Wednesday, December 02, 2009

Good Guide Scanner Makes Healthy Shopping Point and Click

Want a new tool that makes conscious shopping a lot easier?  GoodGuide has launched a new application that allows shopping iPhone users to scan a product's bar code to learn whether it's a sustainable choice -- both environmentally and personally.

As Grist reports:

Click on “scan,” point the iPhone at, say, a bottle of organic chocolate sauce, and the app uses the iPhone’s camera to read the barcode and deliver instant feedback on the product’s “health performance,” “environmental performance” as well its its maker’s “social performance.

“Barcode scanning is critical for us,” (Dara) O’Rourke, associate professor at Cal’s Department of Environmental Science, Management and Policy, told me in an email. “This moves us closer to our goal of providing full environmental, social, and health information to consumers right at the moment they make purchasing decisions.”

GoodGuide to date has rated 63,000 products—from food and household chemicals to personal care items to toys—according to various criteria, including how transparent a company is about disclosing information.
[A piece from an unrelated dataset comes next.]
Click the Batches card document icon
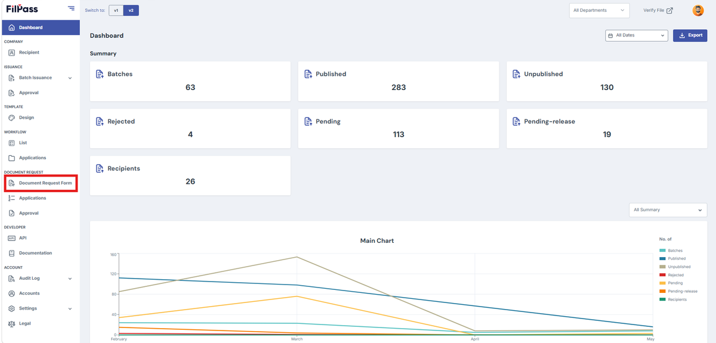tap(100, 74)
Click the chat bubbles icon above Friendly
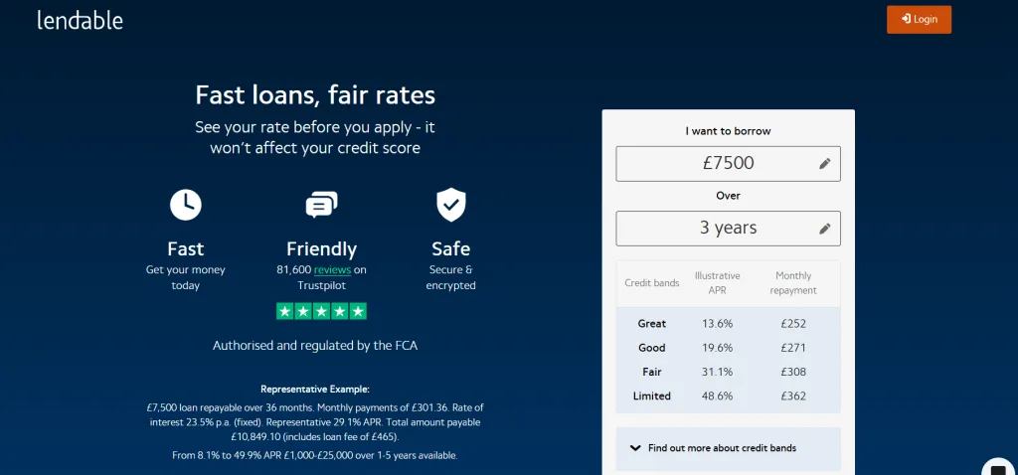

GoodGuide’s scientists, based in San Francisco, employ a extensive methodology to devise the ratings, which is detailed here.

This is certainly exciting, though how much it catches on with lazy light green and non-green consumers remains to be seen.  The good news is that it's OUTSIDE eco-friendly meccas like Berkeley where GoodGuide's technology has the most potential to help people become more conscious shoppers -- benefiting both their own health and the health of our environment.

My own whirls around GoodGuide find that there's still plenty of room for improvement in key areas where conscious choices make a big difference.

For example, under the beef category, the high carbon footprint of livestock feed is mentioned as a problem even for grass-fed beef.  However, the site's little educational notes say nothing of the devastating impacts of livestock grazing on the health of ecosystems and biodiversity.  Livestock grazing is, after all, the number one cause of species endangerment in the Western U.S., and overgrazing is a major cause of noxious weed invasions.  That's something that a system like this should really help educate shoppers in.

Additionally, when I wanted to find out about non-toxic furniture that doesn't contain nasty flame retardants, I couldn't find any information on this category just yet.

Regardless of these types of shortcomings, I love what GoodGuide is trying to do here, and look forward to following its growth.